Pulmonary outcome in extremely low birth weight infants.

2000 
OBJECTIVE: To determine whether infants with hyaline membrane disease (HMD) superimposed on immature lung disease (ILD) have more abnormal lung function and respiratory drive during the evolution of chronic neonatal lung disease (CNLD) in extremely low birth weight infants (ELBW; <1000 g). METHODS: We measured lung mechanics (respiratory frequency, tidal volume, minute ventilation, lung resistance, lung compliance, lung impedance, and work of breathing per minute) and respiratory drive (airway opening pressure 100 milliseconds after initiation of breath [P(0.1)] and maximal inspiratory pressure generated during airway occlusion) on 3 occasions before term in 24 ELBW infants.

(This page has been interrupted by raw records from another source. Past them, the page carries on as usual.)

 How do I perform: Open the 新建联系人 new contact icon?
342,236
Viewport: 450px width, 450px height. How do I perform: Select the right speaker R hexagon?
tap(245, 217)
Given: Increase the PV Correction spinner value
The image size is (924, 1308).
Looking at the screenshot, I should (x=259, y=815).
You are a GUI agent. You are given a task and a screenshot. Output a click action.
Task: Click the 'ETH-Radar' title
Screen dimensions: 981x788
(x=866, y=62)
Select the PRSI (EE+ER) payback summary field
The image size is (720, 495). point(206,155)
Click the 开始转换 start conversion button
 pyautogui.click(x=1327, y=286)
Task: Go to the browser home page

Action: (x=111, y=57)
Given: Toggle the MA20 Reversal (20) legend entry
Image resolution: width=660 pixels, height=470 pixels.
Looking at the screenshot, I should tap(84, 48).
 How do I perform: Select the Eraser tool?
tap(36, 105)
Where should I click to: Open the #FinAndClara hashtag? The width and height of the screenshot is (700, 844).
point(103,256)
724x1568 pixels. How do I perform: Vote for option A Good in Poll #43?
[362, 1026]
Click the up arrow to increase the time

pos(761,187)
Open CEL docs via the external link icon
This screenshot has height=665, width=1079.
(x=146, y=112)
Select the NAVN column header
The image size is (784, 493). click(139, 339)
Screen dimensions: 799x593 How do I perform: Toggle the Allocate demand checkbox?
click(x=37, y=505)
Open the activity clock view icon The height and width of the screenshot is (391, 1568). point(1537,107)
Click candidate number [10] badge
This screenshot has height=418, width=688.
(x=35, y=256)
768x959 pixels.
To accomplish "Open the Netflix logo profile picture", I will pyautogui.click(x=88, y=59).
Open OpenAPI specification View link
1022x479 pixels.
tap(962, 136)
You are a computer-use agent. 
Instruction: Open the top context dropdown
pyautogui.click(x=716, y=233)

RESULTS: Ten infants with ILD (mean [95% CI] gestation: 24.3 weeks [23.1,25.4]; birth weight: 675 g [553,798]) were studied at 27, 31, and 35 weeks of postconceptional age and 14 infants with HMD superimposed on ILD (gestation: 25.1 weeks [24.4,25.9]; birth weight: 687 g [601,773]) were studied at 28, 32, and 35 weeks of postconceptional age. There were no statistically significant differences between the groups for respiratory frequency, tidal volume, minute ventilation, lung resistance, lung compliance, lung impedance, work of breathing per minute, P(0.1), and maximal inspiratory pressure generated during airway occlusion. With increasing age, both groups demonstrated increased respiratory drive as measured by P(0.1) without significant changes in respiratory frequency or CO(2). Work of breathing per minute increased in the HMD group with age and was higher in extubated subjects. A similar trend with age was demonstrated in ILD infants. Regardless of whether the initial lung disease was ILD alone or HMD + ILD, ELBW infants developed a mildly reduced lung compliance/kg (.8-1.1 mL/cm.H(2)O/kg) and high lung resistance (75-125 cm.H(2)O/L/second) pattern of CNLD, which changed little after 3 weeks of age. Survival to 6 months was 23/24 (96%). Oxygen dependency was 16/24 (67%) at 35 weeks, yet only 5/23 (22%) survivors required oxygen at discharge from the neonatal unit (43 weeks). CONCLUSIONS: The visco-elastic and flow-resistive properties of the lungs in ELBW infants with CNLD remain only mildly abnormal, suggesting a more favorable prognosis for lung function in later years than previously reported.